*Task directions*: Transcribe every line of the listing below verbatim, omitting the pictures.

*Data extract*:
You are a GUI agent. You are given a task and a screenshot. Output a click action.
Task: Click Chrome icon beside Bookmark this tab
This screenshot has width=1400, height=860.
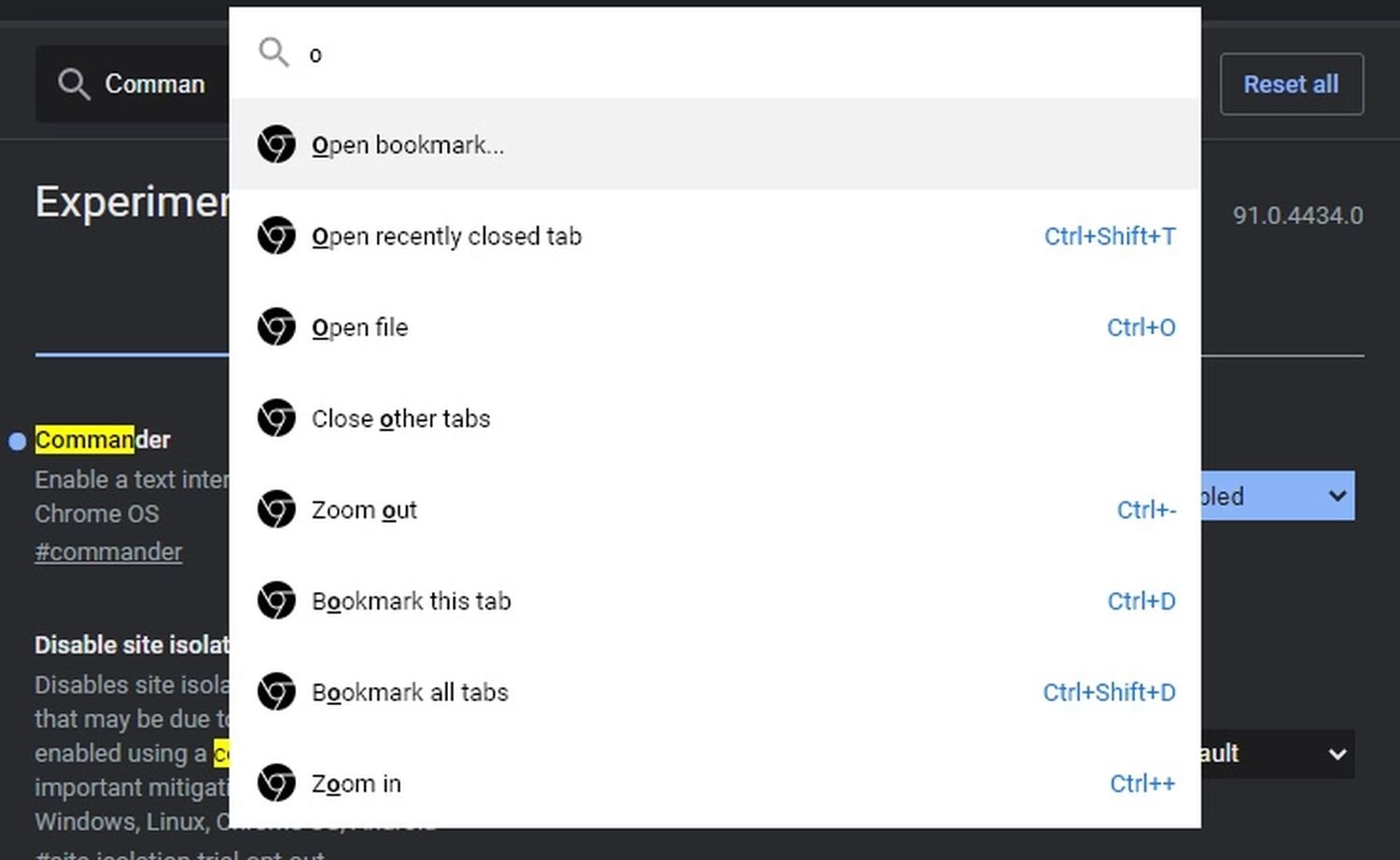tap(276, 600)
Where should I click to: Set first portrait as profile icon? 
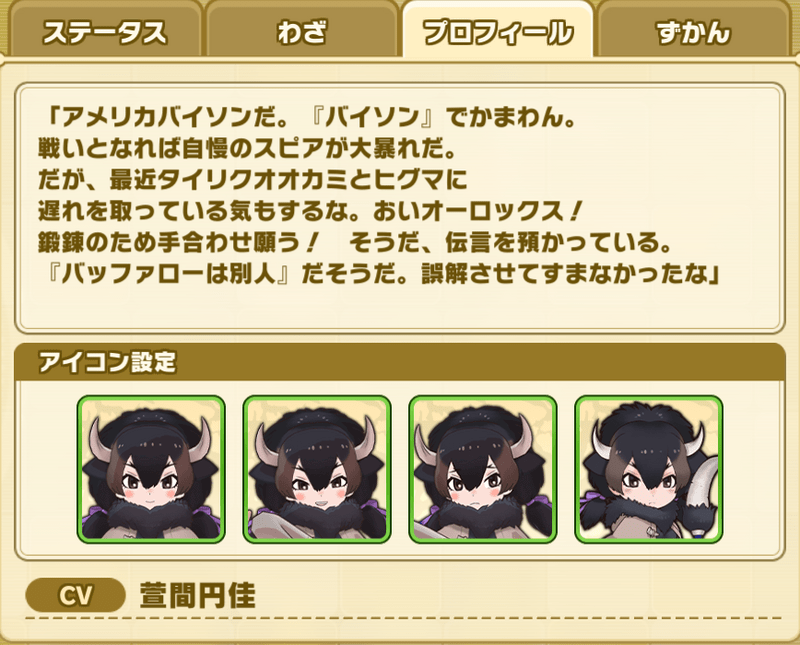tap(151, 469)
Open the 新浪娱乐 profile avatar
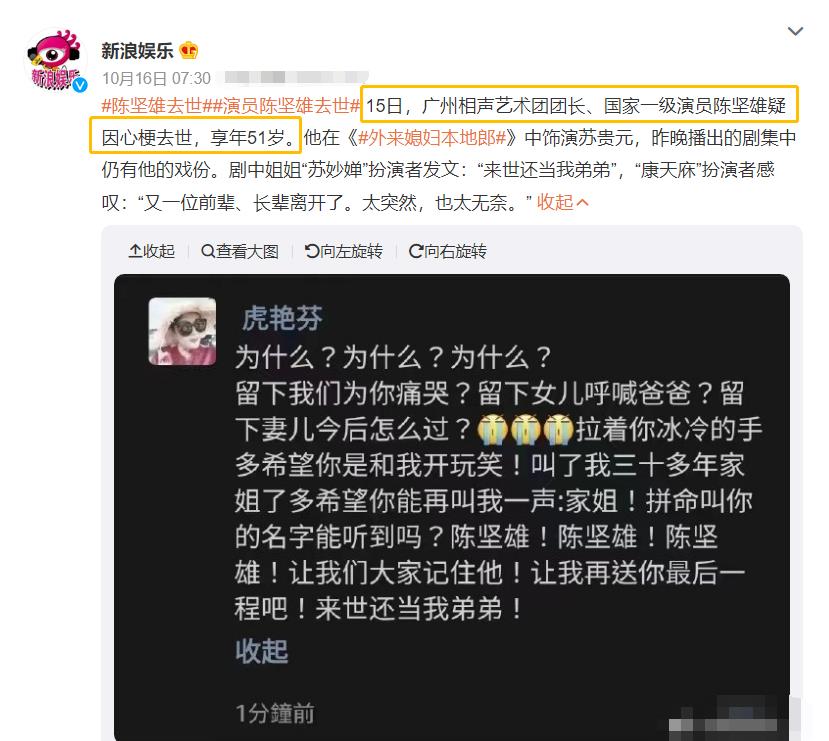The width and height of the screenshot is (829, 741). point(55,61)
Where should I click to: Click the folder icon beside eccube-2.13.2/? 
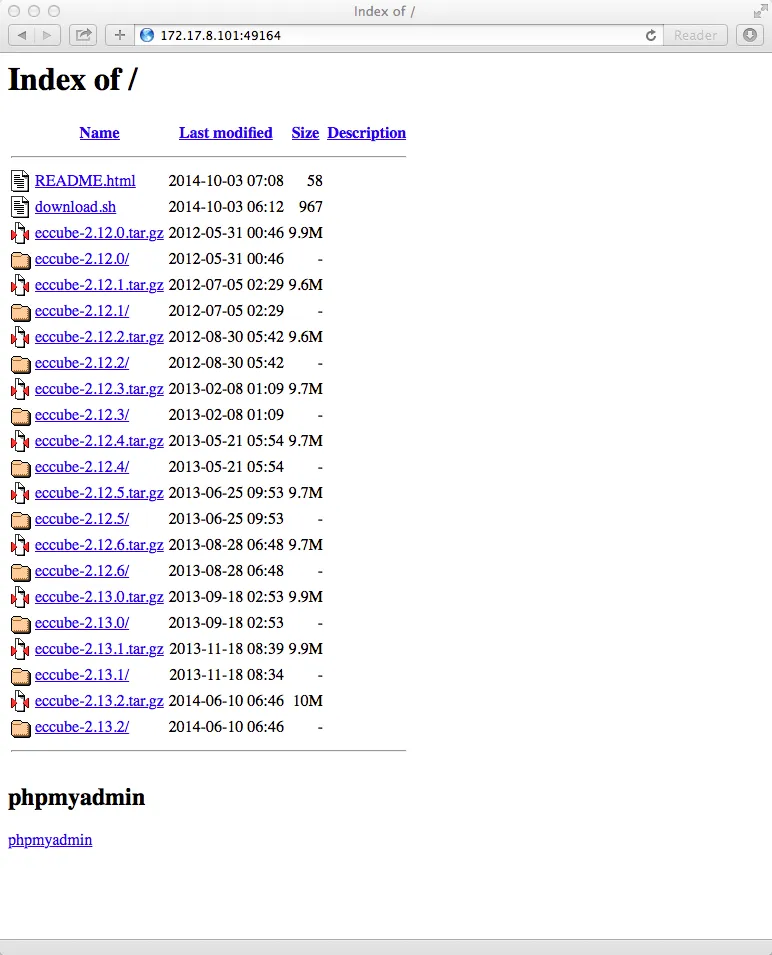(20, 727)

*Correct response*:
You are a GUI agent. You are given a task and a screenshot. Output a click action.
Task: Click Chrome icon beside Bookmark this tab
This screenshot has width=1400, height=860.
tap(276, 600)
Where should I click to: Set first portrait as profile icon? 
tap(151, 469)
Open the 新浪娱乐 profile avatar
The width and height of the screenshot is (829, 741). point(55,61)
Where should I click to: Click the folder icon beside eccube-2.13.2/? 
(20, 727)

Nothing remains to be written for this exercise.